Etta giggled and stood up, leaping along the stools until she was on the one closer to her parents. "I bet it was weird," she agreed. "What did you do?"

"Well, I fought it for a really long time," Leah admitted sheepishly. "I didn't want to be the wolf girl who fell for the vampire. It just felt stupid."

Edward lifted his daughter and sat down with her on his lap. "But, like I said, your mother is stubborn," he said, winking at his wife. "It took a lot of time and a lot more patience for her to give in to the inevitable. That was okay, though, because I needed to completely stop loving Bella like I had and she needed to stop loving Sam like she had."

"This part is boring," Etta declared as she reached for one final cookie. "Let's skip to the part where Mommy realized she was in love with you."

Leah reached out and tickled her daughter's stomach. "Oh, so it's a love story you're after, is it?"

Giggling uncontrollably, the little girl didn't even try to squirm away from her parents. "Yes!" she squealed. "Love story!"

"Alright, then, one sappy love story coming up," her mother agreed with an overdramatic sigh. "I realized I loved your daddy when I saw a book of Georgia O'Keeffe's artwork on the shelf at his house. I asked whose it was, because they have a crapload of books, and he said it was his. My thoughts must have been very excited, because he took me to the third floor where, what did I see on the wall but the original _Ram's Head, White Hollyhock-Hills_."
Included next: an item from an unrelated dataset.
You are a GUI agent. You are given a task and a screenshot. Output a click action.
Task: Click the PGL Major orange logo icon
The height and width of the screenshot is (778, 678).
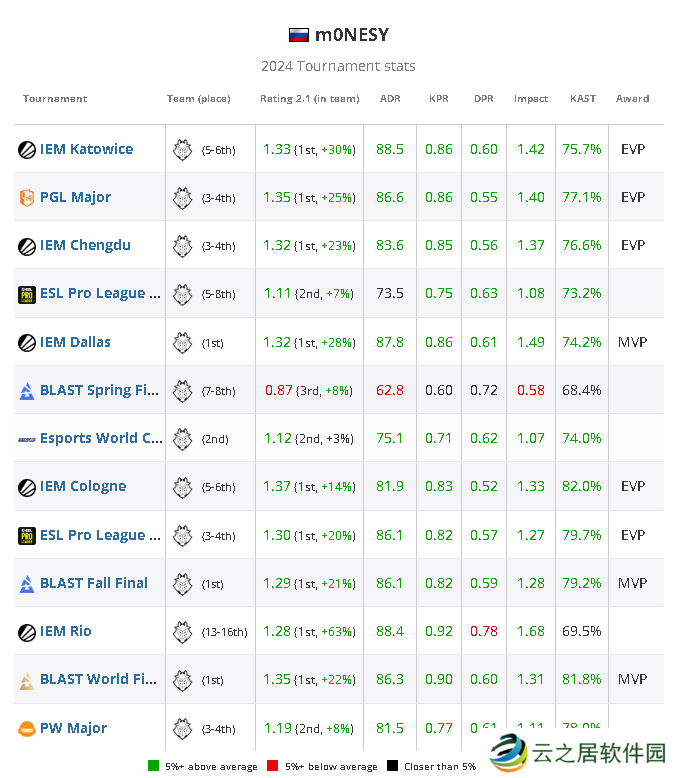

"The painting with the steer's skull on it?" Etta asked, wrinkling her nose because it wasn't her favorite painting at all; she'd made it very clear and Leah had consented to leave that painting with Carlisle and Esme when she and Edward set up their house.

"That's the one," Edward confirmed, chuckling at his wife's sigh. "Once she saw that painting, and Carlisle convinced her that I actually owned it, she started talking to me more. We spent a lot of time traveling to art museums at first. I think she was just using me for my car and my money at the time. Then, one day, an auction house in Seattle was auctioning _Calla Lily Turned Away_. Your mother, being who she is, broke her leg practicing her fighting with Emmett and couldn't go to the sale."

Leah stuck her tongue out at him. "I didn't even really want to go anyway," she pouted. "I knew I didn't have a fraction of the money that the painting would go for and I wasn't going to ask him to buy it for me."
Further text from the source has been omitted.